- [TASK]:
Copy the lines of the listing below verbatim, from the line containing "Where should I click to: Expand the Resources" through the line containing "I will pos(667,469).", including both of those lines.

※

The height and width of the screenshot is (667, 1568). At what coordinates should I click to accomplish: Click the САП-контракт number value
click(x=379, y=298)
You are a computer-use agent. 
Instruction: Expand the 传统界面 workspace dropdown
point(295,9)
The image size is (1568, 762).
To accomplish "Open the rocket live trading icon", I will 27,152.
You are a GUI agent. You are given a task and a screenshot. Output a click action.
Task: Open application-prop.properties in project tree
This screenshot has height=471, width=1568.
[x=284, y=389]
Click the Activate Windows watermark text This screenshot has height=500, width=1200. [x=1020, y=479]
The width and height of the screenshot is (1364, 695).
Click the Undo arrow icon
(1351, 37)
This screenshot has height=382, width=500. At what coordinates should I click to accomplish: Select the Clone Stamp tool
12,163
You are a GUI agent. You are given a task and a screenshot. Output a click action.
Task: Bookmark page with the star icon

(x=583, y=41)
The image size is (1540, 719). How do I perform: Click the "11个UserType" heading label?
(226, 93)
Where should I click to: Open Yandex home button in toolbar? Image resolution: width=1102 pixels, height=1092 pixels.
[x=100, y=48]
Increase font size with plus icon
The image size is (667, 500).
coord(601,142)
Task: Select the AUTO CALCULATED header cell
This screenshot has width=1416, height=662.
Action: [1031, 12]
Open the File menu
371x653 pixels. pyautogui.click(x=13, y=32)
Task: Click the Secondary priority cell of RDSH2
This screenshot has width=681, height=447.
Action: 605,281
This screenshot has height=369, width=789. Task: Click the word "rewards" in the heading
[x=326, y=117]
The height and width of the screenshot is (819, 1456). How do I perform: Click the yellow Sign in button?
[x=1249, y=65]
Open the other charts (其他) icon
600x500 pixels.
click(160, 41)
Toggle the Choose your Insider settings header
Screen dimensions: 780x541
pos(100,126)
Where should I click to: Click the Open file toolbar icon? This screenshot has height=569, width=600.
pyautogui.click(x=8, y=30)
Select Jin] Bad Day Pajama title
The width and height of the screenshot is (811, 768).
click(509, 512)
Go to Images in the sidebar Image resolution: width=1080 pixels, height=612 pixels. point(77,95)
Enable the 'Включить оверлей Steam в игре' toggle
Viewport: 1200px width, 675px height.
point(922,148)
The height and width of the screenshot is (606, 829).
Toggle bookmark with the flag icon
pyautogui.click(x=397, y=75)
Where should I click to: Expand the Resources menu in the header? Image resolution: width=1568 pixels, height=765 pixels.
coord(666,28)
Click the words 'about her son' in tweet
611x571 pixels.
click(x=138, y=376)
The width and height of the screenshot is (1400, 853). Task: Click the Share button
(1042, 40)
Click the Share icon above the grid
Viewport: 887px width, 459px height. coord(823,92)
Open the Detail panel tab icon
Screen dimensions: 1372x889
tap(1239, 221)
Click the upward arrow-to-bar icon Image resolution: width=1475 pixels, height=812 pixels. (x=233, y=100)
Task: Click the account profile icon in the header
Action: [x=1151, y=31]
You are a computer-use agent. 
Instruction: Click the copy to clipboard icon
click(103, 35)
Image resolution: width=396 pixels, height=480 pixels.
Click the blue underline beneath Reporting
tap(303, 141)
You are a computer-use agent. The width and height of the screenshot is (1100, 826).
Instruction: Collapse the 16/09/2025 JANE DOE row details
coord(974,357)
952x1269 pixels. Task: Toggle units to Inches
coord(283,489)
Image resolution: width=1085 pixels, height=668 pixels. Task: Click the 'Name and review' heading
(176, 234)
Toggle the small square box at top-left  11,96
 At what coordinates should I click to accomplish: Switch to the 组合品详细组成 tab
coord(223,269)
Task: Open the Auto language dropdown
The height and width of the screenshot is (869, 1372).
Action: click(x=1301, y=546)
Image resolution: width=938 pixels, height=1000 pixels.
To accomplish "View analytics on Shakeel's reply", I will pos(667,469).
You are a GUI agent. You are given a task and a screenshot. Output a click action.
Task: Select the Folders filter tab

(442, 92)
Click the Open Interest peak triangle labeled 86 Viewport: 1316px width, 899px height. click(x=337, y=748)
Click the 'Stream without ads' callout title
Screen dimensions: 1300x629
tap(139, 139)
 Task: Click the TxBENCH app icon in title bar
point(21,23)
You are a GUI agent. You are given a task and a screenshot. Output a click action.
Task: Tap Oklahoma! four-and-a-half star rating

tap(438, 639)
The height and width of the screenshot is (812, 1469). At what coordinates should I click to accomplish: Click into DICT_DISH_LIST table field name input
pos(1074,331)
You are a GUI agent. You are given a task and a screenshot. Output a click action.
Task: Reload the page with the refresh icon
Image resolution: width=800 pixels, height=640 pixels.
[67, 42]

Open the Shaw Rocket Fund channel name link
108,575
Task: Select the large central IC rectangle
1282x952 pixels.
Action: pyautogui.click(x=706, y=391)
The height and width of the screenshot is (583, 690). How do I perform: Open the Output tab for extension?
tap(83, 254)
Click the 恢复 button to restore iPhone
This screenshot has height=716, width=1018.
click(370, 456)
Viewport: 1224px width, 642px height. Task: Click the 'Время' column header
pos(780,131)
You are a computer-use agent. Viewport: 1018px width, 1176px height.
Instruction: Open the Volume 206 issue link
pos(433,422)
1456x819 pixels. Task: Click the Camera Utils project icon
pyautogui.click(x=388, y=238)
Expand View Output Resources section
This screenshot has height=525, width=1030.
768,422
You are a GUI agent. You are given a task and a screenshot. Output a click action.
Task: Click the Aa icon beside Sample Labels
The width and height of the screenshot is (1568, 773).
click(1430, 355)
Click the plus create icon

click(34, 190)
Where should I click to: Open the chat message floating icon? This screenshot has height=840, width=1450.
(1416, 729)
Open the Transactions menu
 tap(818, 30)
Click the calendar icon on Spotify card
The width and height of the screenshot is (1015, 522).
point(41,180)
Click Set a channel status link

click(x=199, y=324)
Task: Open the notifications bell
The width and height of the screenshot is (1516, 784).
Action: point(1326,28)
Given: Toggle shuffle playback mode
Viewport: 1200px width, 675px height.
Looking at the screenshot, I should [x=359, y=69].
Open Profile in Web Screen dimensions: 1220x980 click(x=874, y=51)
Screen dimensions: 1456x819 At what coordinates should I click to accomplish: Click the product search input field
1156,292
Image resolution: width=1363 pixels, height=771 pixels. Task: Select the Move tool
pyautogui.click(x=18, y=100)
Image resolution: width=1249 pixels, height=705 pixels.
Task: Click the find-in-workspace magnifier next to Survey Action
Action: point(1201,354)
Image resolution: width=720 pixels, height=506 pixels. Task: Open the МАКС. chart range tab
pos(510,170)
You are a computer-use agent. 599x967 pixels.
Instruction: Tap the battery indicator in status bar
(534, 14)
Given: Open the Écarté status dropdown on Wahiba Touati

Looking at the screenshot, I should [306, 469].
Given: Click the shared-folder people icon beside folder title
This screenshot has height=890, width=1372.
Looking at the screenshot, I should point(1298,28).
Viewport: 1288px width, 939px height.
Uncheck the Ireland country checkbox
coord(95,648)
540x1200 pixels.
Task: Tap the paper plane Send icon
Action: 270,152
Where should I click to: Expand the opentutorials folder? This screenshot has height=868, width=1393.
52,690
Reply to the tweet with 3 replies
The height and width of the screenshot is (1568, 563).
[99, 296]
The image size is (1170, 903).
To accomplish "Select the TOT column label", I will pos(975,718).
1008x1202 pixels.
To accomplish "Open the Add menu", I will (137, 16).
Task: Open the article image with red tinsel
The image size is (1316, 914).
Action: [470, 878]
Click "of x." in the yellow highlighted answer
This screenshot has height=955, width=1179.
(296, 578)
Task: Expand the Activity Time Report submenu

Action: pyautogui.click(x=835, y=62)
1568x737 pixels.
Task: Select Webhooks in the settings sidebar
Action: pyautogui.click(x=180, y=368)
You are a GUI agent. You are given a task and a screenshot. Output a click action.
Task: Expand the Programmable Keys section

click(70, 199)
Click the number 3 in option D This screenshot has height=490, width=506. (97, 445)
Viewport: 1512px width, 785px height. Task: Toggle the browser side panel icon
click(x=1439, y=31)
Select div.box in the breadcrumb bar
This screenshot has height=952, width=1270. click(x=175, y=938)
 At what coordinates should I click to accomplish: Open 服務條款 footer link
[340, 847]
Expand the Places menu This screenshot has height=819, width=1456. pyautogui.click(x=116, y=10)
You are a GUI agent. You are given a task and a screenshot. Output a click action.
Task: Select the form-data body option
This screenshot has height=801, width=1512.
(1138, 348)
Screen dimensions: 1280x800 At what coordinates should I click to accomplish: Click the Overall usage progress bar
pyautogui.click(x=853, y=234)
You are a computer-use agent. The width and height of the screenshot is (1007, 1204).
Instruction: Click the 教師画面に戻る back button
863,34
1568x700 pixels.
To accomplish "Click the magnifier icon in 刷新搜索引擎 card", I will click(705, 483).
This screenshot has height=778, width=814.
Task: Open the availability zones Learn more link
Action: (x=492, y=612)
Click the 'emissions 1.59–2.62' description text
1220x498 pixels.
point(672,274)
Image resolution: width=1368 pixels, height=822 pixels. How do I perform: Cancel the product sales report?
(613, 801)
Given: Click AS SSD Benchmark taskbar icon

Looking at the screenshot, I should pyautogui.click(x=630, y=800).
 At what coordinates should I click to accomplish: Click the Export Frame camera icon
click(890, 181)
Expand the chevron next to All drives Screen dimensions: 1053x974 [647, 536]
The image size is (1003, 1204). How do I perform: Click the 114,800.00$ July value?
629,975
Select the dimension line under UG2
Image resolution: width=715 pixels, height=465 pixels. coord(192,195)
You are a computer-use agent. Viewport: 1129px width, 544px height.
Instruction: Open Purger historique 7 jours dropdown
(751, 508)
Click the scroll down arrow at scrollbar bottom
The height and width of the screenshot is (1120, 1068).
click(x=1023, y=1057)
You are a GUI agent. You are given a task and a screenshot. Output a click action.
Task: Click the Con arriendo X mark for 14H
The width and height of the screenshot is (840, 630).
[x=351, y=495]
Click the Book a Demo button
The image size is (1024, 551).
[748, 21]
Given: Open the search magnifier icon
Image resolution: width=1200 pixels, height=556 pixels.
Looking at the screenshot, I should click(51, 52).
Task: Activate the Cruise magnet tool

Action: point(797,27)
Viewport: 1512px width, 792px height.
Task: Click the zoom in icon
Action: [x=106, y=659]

※

- [RESPONSE TO THIS EXERCISE]:
Where should I click to: Expand the Resources menu in the header? Image resolution: width=1568 pixels, height=765 pixels.
coord(666,28)
Click the words 'about her son' in tweet
611x571 pixels.
click(x=138, y=376)
The width and height of the screenshot is (1400, 853). Task: Click the Share button
(1042, 40)
Click the Share icon above the grid
Viewport: 887px width, 459px height. coord(823,92)
Open the Detail panel tab icon
Screen dimensions: 1372x889
tap(1239, 221)
Click the upward arrow-to-bar icon Image resolution: width=1475 pixels, height=812 pixels. (x=233, y=100)
Task: Click the account profile icon in the header
Action: [x=1151, y=31]
You are a computer-use agent. 
Instruction: Click the copy to clipboard icon
click(103, 35)
Image resolution: width=396 pixels, height=480 pixels.
Click the blue underline beneath Reporting
tap(303, 141)
You are a computer-use agent. The width and height of the screenshot is (1100, 826).
Instruction: Collapse the 16/09/2025 JANE DOE row details
coord(974,357)
952x1269 pixels. Task: Toggle units to Inches
coord(283,489)
Image resolution: width=1085 pixels, height=668 pixels. Task: Click the 'Name and review' heading
(176, 234)
Toggle the small square box at top-left  11,96
 At what coordinates should I click to accomplish: Switch to the 组合品详细组成 tab
coord(223,269)
Task: Open the Auto language dropdown
The height and width of the screenshot is (869, 1372).
Action: click(x=1301, y=546)
Image resolution: width=938 pixels, height=1000 pixels.
To accomplish "View analytics on Shakeel's reply", I will pos(667,469).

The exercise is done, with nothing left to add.